A finalist for the Pulitzer Prize and the American Book Award, hailed in The Washington Post as “a work of enormous imagination and enterprise” and in The New York Times as “an important, original book,” Southern Honor: Ethics and Behavior in the Old South revolutionized our understanding of the antebellum South, revealing how Southern men adopted an ancient honor code that shaped their society from top to bottom. Using legal documents, letters, diaries, and newspaper columns, Wyatt-Brown offers fascinating examples to illuminate the dynamics of Southern life throughout the antebellum period.
Bertram Wyatt-Brown (March 19, 1932-November 5, 2012) was the Richard J. Milbauer Professor Emeritus at the University of Florida and a Visiting Scholar at Johns Hopkins University. The author of House of Percy: Honor, Melancholy, and Imagination in a Southern Family and The Shaping of Southern Culture: Honor, Grace, and War, he was a past president of the Southern Historical Association, the Society for Historians of Early American History, and the St. George Tucker Society.

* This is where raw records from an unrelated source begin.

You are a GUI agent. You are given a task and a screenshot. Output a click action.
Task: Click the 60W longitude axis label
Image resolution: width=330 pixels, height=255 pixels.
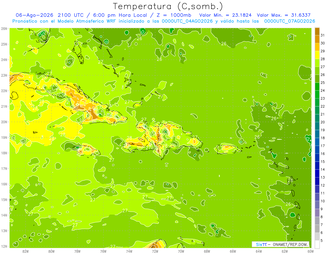311,251
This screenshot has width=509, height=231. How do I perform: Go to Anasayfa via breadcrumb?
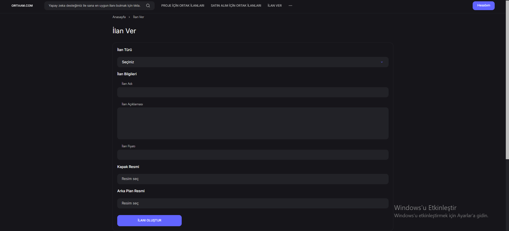tap(119, 17)
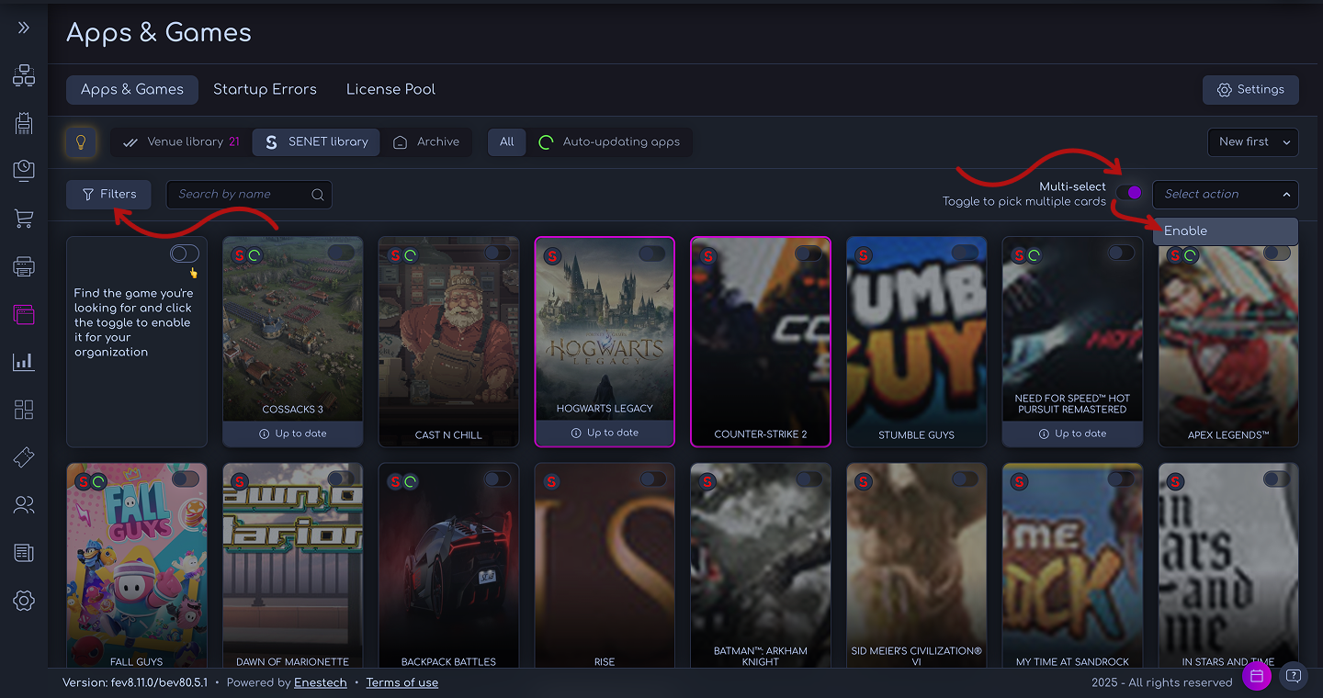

Craig Bruce Smith is an Assistant Professor of History and the Director of the History Program at William Woods University. He earned his Ph.D. in American History from Brandeis University. His specialization is in early American cultural and intellectual history during the long eighteenth century and the Age of Revolution, specifically looking at ethics, national identity, and transnational ideas. In addition, he has broader interests in colonial America, the early republic, leadership, the Atlantic world, military history, and the American Founders. He is the author of American Honor: The Creation of the Nation’s Ideals during the Revolutionary Era.